Broadcom posted first-quarter earnings that met reduced expectations, both from the company and analysts. It earned $24.2 million, or 9 cents a share, excluding acquisition-related expenses and payroll taxes on stock options exercised by employees.

That was down 46% from $44.9 million, or 18 cents a share, earned in last year's first three months, excluding similar nonrecurring expenses. Quarterly sales rose 66% to $318.1 million this year from $191.6 million last year.

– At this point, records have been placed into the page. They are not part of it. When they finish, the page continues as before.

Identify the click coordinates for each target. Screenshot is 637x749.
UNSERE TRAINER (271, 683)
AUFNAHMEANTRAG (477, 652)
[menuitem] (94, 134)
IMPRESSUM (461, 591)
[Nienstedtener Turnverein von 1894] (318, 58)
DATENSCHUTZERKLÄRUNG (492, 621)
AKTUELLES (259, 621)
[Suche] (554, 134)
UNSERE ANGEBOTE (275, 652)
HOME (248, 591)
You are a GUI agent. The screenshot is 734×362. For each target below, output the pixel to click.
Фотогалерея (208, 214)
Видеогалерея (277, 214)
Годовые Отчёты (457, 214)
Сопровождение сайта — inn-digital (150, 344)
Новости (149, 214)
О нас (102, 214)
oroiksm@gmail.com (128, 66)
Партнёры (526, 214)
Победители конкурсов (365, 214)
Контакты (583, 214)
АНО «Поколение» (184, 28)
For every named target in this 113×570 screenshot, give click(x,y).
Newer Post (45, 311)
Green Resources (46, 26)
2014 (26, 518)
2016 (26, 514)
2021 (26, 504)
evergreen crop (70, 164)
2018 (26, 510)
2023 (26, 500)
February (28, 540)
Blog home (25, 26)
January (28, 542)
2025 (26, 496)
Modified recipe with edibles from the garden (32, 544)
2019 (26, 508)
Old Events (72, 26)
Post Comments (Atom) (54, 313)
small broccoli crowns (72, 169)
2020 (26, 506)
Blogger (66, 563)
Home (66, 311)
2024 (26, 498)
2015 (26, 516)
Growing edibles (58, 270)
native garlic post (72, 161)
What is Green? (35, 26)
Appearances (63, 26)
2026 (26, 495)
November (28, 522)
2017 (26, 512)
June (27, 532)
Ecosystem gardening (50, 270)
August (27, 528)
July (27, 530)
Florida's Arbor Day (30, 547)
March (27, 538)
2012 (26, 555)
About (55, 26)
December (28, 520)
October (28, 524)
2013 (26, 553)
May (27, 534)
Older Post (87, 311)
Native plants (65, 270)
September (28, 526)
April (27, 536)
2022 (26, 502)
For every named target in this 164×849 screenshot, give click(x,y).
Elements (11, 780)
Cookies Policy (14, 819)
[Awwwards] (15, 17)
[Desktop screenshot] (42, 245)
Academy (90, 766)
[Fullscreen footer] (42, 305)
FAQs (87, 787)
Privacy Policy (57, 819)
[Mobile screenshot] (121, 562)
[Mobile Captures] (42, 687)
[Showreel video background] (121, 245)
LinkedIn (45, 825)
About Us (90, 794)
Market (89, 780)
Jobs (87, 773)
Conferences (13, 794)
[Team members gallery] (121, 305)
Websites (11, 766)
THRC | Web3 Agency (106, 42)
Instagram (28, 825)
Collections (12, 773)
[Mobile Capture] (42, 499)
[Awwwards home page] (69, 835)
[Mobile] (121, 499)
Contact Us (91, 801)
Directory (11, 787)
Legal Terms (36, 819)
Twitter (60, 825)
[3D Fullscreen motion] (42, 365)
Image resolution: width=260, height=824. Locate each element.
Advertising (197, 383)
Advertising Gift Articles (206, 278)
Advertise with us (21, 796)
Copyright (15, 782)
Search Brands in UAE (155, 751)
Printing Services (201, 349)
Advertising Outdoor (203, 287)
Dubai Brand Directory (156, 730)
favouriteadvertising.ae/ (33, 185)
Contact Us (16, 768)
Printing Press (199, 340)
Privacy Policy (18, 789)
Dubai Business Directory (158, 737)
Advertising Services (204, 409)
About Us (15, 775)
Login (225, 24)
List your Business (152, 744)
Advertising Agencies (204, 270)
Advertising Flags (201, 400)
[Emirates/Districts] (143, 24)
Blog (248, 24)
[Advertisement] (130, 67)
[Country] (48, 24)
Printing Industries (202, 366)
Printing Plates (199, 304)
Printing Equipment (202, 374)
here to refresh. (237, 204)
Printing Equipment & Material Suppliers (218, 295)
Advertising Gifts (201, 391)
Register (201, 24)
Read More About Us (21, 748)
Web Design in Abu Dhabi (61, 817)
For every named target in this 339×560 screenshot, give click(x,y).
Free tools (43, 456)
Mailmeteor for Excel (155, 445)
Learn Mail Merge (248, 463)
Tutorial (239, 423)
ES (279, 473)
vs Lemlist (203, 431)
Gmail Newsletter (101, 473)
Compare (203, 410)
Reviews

But the continuing sales slump will drag the company down further in the current three-month period. William Ruehle, the company's chief financial officer, said the company will likely post a loss of 7 cents to 9 cents a share for the second quarter, excluding one-time charges, and that revenue will likely fall 23% from the previous three months.

"We are now reviewing all of our areas of business and making hard decisions about where to accelerate our investments and where to cut back," Ruehle said.

The extent of Broadcom's expected loss in the current quarter is "shocking, but Broadcom is not alone," said analyst Charles Glavin of investment bank Credit Suisse First Boston.

"Ironically, Broadcom can actually use this downturn to consolidate and streamline its recent acquisitions," Glavin said. "Many of the leading companies like Broadcom are really just trying to survive 2001 and realign themselves for 2002."

A month ago Broadcom lowered earnings expectations to reflect weakened demand from its three major customers: Cisco Systems Inc., Motorola Inc. and 3Com Corp.

On Wednesday, Broadcom said that only two customers each represented more than 10% of its revenue in the first quarter. Motorola accounted for 19.8% and 3Com for 15.1%. Cisco, which accounted for 17% of Broadcom's sales in the third quarter of last year, now represents less than 10%.

"We are seeing declines in some of the core markets we serve," said Broadcom's chief executive, Henry T. Nicholas III.

Nicholas said the company, the industry leader in cable-modem chips, is seeing lower demand for cable TV set-top boxes and cable modems, but "substantial uptake" in demand for new products such as chips for networking and wireless products, and high-speed digital subscriber lines.

Details of the job cuts will be made by the end of June, Nicholas said. In a conference call with analysts, he said only that the company will make "material head count reductions to reduce overall staff and expenses." The company will continue to hire in strategic areas, even as it cuts back in others, he said.

"Those companies that were hoping for normal attrition to lower their head counts probably didn't see it because the softness in the market is so broad and extended that nobody's leaving," Glavin said. "Therefore, even good and experienced management like Bill Ruehle have unfortunately been cornered into making very tough decisions."

Broadcom picked up 300 employees in the first three months by closing its last two acquisitions in a buying spree that used its once highflying stock price as currency. It struck 12 deals last year and one more in January.

In January, it completed the acquisition of VisionTech Ltd. in Herzliya, Israel, for shares worth $693 million. The company makes chips for interactive television. And in the last deal, Broadcom paid $1.4 billion to acquire ServerWorks Corp., a Santa Clara company that develops chips for computer-network servers and storage systems.

In a big day for stocks, spurred by a rate cut from the Federal Reserve Board, Broadcom gained $4.61 to close at $34.01 a share on Nasdaq. The price is far off its high of $274.75 in August.